Member of Parliament, Lok Sabha
- Incumbent
- Assumed office 2019
- Preceded by: Anshul Verma
- Constituency: Hardoi
- In office 2004–2009
- Preceded by: Reena Choudhary
- Succeeded by: Sushila Saroj
- Constituency: Mohanlalganj
- In office 1999–2004
- Preceded by: Usha Verma
- Succeeded by: Usha Verma
- Constituency: Hardoi
- In office 1991–1998
- Preceded by: Chand Ram
- Succeeded by: Usha Verma
- Constituency: Hardoi

Member of Parliament, Rajya Sabha
- In office 4 August 2009 – 2 April 2012
- Preceded by: Balihari
- Constituency: Uttar Pradesh

Personal details
- Born: 16 April 1958 (age 68) Unnao, Uttar Pradesh, India
- Party: Bharatiya Janata Party (2018-) (till 2004)
- Other political affiliations: Samajwadi Party (2012-18) (2004-08) Bahujan Samaj Party (2008-12)
- Spouse: Jyoti Prakash ​(m. 1985)​
- Children: 2 sons
- Parents: Jagannath Prasad (father); Vidyawati (mother);
- Education: Bachelor of Arts Bachelor of Laws
- Alma mater: Lucknow University

= Jai Prakash =

Indian politician

Jai Prakash (born 16 April 1958), also known as Jai Prakash Rawat, is an Indian politician from Uttar Pradesh and a member of the Bhartiya Janata Party.
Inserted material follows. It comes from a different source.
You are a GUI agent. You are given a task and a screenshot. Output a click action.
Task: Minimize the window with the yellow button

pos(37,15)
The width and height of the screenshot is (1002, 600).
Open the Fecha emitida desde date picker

He was re-elected in 2024 as the BJP Member of Parliament from Hardoi Lok Sabha. Having a long political career, he has won Lok Sabha elections five times and was once elected as a Rajya Sabha member.
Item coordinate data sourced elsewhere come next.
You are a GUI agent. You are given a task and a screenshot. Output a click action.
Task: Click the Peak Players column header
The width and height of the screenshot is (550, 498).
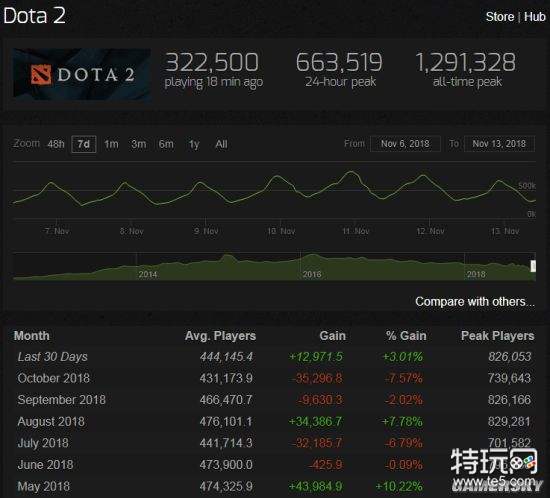(x=497, y=336)
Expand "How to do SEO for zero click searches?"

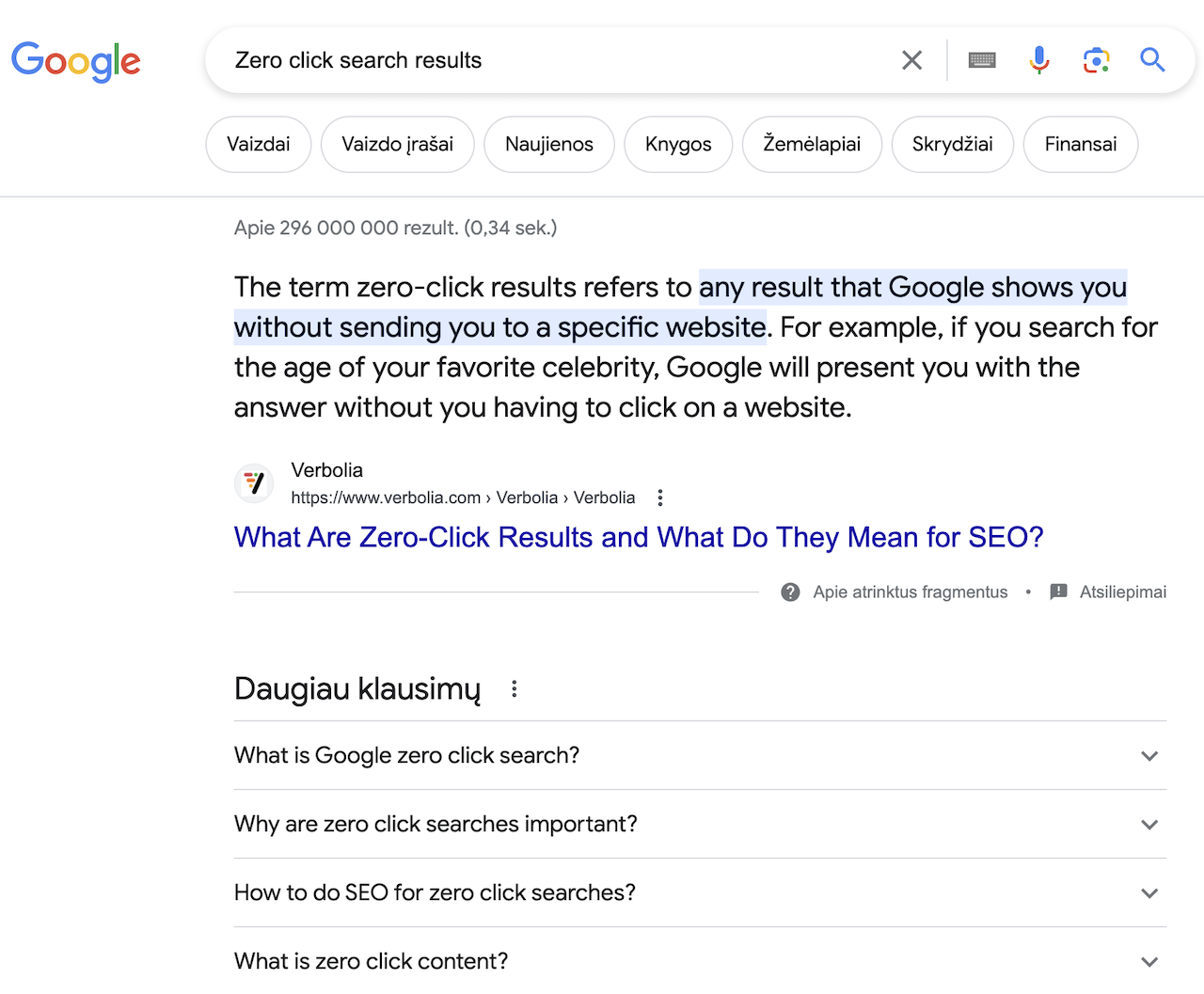1149,893
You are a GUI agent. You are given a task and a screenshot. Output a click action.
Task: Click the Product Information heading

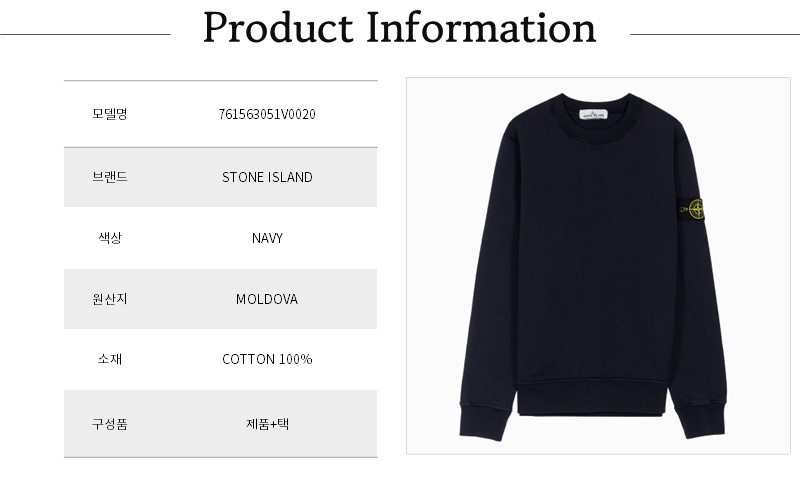(399, 28)
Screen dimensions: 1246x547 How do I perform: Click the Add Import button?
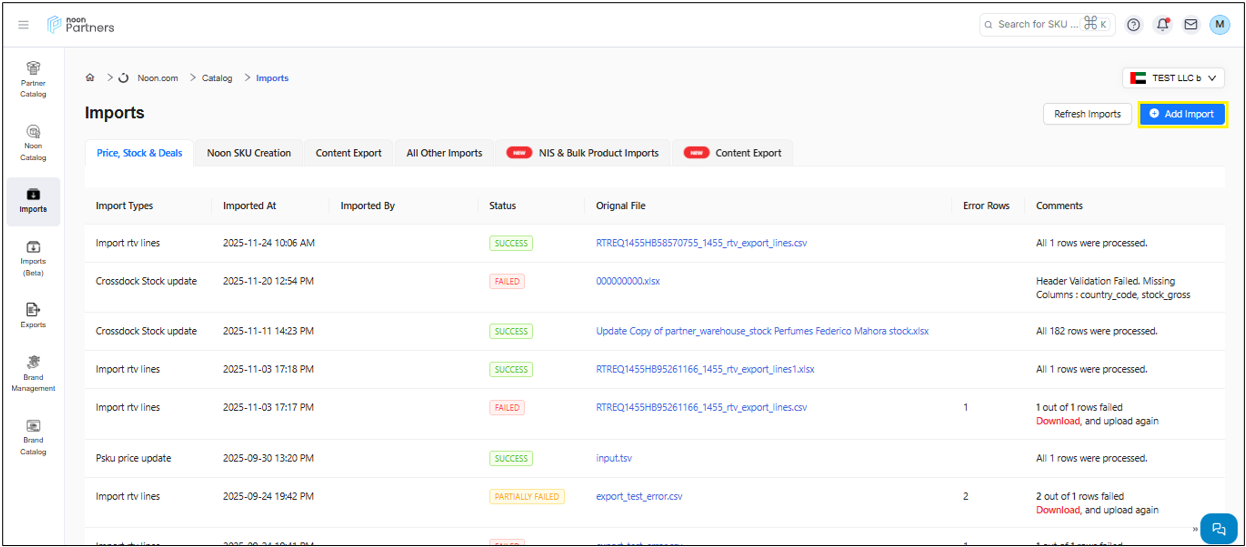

In the 2024 Lok Sabha elections, Jai Prakash won by a margin of 27,856 against Samajwadi Party's Usha Verma in the Hardoi Lok Sabha constituency, while in the previous 2019 elections, Jai Prakash had defeated the SP candidate by a comfortable 1,32,474 votes in the same constituency.
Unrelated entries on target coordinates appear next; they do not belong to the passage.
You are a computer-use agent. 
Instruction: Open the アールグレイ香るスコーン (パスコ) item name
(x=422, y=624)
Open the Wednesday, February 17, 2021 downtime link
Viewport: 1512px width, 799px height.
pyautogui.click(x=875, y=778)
==Early life and education==
Jai Prakash was born in 1958 to the late Shri Jagannath Prasad and Smt Vidyawati in Unnao, Uttar Pradesh. He is a graduate who completed his bachelor in Arts and also studied law (LLB) from Lucknow University, Uttar Pradesh.

==Political career==
He entered active politics in Uttar Pradesh, fought several Lok Sabha elections, and became a member of parliament from the Mohanlalganj Lok Sabha Constituency. Subsequently, he became the BJP candidate for the nearby Hardoi constituency in 2019.

In the 2019 Lok Sabha elections, Jai Prakash garnered 5,68,143 votes, and defeated SP's Usha Verma by a comfortable 1,32,474 votes in the Hardoi constituency. Jai Prakash was able to secure the BJP candidacy again in 2024 elections from Hardoi.

In the 2024 elections, Jai Prakash was up against a stiff challenge from the SP candidate, while the BSP candidate was also a factor in the Hardoi constituency, which has diverse demographics including an important SC community. Jai Prakash was among the few sitting BJP MPs from Uttar Pradesh who were able to retain their seats in the 2024 elections.